◆ **Tus instrucciones**:
Imprime, tal como aparece en el texto sobre las operaciones especiales del BIE, el tramo que va de "Esa unidad se" a "Berríos, entre otros.".

◆ **Pasaje citado**:
-------------------------
Toda esa información era procesada y clasificada por un equipo de a lo menos ocho hombres, varios de ellos civiles, que actuaban como analistas de inteligencia. Uno de ellos era sobrino del general (r) Hugo Salas Wenzel, ex director de la CNI.

 

OPERACIONES ESPECIALES

 

En un ámbito del BIE muy difuso aún, conocido por algunos como G-4 y dirigido por un capitán, existía una unidad confidencial que realizaba operaciones especiales. Probablemente una de ellas haya sido el denominado “Sistema de Control de Bajas”, que algunos oficiales han revelado al juez Claudio Pavez, y que consistía en una estructura destinada a sacar del país a los agentes en peligro de quedar expuestos ante la justicia o que mostraban debilitamiento en su lealtad a Pinochet y sus adláteres.

Esa unidad se vinculaba con el Departamento de Servicio Secreto de la Dine y con algunas instancias de la justicia militar para dar protección a los agentes que estaban apareciendo involucrados en numerosos procesos por derechos humanos que se activaron con fuerza tras el retorno de la democracia. Gracias a esta estructura pudieron eludir la justicia durante largo tiempo agentes como el “Guatón” Osvaldo Romo, el “Fanta” Miguel Estay Reyno, el “Mauro” Carlos Herrera Jimenez, el “Huiro” Arturo Sanhueza Ross y el químico Eugenio Berríos, entre otros.

Cada uno de ellos tiene una vasta carrera delictiva bajo la cubierta de agentes de los servicios de inteligencia y seguridad. Sanhueza Ross, por ejemplo, se inició persiguiendo a los guerrilleros del MIR en Neltume. Entonces era teniente. Hizo méritos para ser incorporado a la Dine y fue destinado al equipo de ejecutores, que llevó a cabo asesinatos como los del 7 de septiembre de 1983 en las calles Fuenteovejuna 1330, de Las Condes, y Janequeo 5707, de Quinta Normal, que costaron la vida a cinco dirigentes y militantes del MIR. El 4 de septiembre de 1989, el ahora capitán Sanhueza Ross participó en el asesinato del dirigente mirista Jecar Nehgme Cristi. Hoy se conoce que ese equipo de ejecución de la Dine tenía un objetivo alternativo a Nehgme: el periodista Manuel Cabieses Donoso, director de Punto Final. Tanto Jecar Nehgme como el director de PF (la revista había reaparecido en agosto de ese año), fueron sometidos a seguimientos y controles encubiertos a fin de conocer exactamente sus movimientos y elegir el momento y lugar del atentado.
-------------------------
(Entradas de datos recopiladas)
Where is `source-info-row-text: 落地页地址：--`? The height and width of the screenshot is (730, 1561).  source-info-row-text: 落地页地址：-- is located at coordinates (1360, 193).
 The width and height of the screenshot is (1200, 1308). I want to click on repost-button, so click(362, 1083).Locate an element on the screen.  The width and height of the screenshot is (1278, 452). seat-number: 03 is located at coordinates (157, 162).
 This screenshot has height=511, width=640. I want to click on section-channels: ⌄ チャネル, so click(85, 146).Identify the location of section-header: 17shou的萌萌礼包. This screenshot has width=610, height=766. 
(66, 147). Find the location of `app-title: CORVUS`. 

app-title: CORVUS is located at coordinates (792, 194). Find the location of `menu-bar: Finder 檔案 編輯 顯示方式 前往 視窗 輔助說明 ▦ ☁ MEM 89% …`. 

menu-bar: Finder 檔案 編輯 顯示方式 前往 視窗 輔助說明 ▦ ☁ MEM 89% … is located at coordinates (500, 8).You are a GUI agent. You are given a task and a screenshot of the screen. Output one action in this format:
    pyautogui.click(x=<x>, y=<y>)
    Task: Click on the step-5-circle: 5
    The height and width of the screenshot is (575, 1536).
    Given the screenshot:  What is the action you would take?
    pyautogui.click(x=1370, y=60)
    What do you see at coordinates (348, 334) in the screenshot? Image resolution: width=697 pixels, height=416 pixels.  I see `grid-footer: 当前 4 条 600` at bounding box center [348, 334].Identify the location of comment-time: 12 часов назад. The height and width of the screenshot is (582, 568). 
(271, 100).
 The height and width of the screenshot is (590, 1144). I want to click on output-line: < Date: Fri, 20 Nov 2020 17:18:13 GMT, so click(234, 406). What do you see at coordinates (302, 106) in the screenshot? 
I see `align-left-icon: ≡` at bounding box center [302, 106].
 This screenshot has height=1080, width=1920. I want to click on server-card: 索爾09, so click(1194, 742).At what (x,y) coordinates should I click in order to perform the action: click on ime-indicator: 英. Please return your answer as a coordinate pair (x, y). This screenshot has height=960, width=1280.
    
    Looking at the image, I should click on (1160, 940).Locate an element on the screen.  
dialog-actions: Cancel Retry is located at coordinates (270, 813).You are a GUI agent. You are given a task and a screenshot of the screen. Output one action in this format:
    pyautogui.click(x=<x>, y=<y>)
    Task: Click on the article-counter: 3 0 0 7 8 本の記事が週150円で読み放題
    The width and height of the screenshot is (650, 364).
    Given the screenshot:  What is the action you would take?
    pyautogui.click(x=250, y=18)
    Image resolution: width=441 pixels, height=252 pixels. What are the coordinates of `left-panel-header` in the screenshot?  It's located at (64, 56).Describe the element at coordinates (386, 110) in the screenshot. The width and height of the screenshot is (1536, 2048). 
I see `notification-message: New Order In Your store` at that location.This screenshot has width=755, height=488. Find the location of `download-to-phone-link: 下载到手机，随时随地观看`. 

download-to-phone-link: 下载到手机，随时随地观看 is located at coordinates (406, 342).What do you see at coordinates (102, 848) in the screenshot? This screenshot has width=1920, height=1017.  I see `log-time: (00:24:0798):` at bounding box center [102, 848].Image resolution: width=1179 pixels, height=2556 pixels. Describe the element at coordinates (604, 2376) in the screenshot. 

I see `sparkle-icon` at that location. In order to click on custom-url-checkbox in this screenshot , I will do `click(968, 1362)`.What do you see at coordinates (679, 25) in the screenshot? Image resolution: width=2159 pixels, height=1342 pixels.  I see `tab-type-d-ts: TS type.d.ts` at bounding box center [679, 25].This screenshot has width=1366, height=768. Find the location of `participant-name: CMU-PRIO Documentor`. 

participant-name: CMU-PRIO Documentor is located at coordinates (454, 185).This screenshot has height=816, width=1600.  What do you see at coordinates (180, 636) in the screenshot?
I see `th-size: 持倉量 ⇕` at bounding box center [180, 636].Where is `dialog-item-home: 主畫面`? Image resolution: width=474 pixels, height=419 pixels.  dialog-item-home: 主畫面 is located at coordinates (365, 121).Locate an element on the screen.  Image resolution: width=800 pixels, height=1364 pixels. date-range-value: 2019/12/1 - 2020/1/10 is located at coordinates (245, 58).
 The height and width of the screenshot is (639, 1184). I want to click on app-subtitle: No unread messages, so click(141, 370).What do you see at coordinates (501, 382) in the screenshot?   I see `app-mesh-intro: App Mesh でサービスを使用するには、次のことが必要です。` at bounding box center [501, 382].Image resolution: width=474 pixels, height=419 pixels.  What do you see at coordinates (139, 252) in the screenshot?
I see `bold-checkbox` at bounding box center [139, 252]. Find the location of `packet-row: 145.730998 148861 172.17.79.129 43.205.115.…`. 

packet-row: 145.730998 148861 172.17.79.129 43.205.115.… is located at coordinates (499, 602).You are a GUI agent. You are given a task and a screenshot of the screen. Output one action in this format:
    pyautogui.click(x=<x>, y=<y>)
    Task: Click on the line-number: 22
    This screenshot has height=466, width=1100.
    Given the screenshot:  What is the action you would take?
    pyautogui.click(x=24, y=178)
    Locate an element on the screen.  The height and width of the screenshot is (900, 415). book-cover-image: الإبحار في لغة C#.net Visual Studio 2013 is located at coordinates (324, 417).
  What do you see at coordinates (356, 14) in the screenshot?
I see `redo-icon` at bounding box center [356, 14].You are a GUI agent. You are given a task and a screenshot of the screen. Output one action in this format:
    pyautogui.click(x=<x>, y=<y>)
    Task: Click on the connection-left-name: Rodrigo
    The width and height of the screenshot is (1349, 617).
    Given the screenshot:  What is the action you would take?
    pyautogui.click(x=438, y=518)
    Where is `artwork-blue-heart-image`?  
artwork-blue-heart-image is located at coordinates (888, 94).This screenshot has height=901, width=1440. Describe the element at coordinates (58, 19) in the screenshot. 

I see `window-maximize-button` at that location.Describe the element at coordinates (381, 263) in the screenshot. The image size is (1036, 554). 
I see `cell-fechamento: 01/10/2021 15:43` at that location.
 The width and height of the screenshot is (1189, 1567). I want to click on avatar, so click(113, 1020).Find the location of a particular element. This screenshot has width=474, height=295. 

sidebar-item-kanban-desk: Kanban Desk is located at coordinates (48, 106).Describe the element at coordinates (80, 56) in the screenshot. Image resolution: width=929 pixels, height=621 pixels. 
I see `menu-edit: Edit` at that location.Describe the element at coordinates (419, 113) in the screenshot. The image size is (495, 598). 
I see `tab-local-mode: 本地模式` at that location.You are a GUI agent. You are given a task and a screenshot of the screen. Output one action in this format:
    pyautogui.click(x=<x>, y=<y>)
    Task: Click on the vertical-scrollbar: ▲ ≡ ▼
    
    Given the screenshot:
-------------------------
◆ **Resultado del ejercicio**:
Esa unidad se vinculaba con el Departamento de Servicio Secreto de la Dine y con algunas instancias de la justicia militar para dar protección a los agentes que estaban apareciendo involucrados en numerosos procesos por derechos humanos que se activaron con fuerza tras el retorno de la democracia. Gracias a esta estructura pudieron eludir la justicia durante largo tiempo agentes como el “Guatón” Osvaldo Romo, el “Fanta” Miguel Estay Reyno, el “Mauro” Carlos Herrera Jimenez, el “Huiro” Arturo Sanhueza Ross y el químico Eugenio Berríos, entre otros.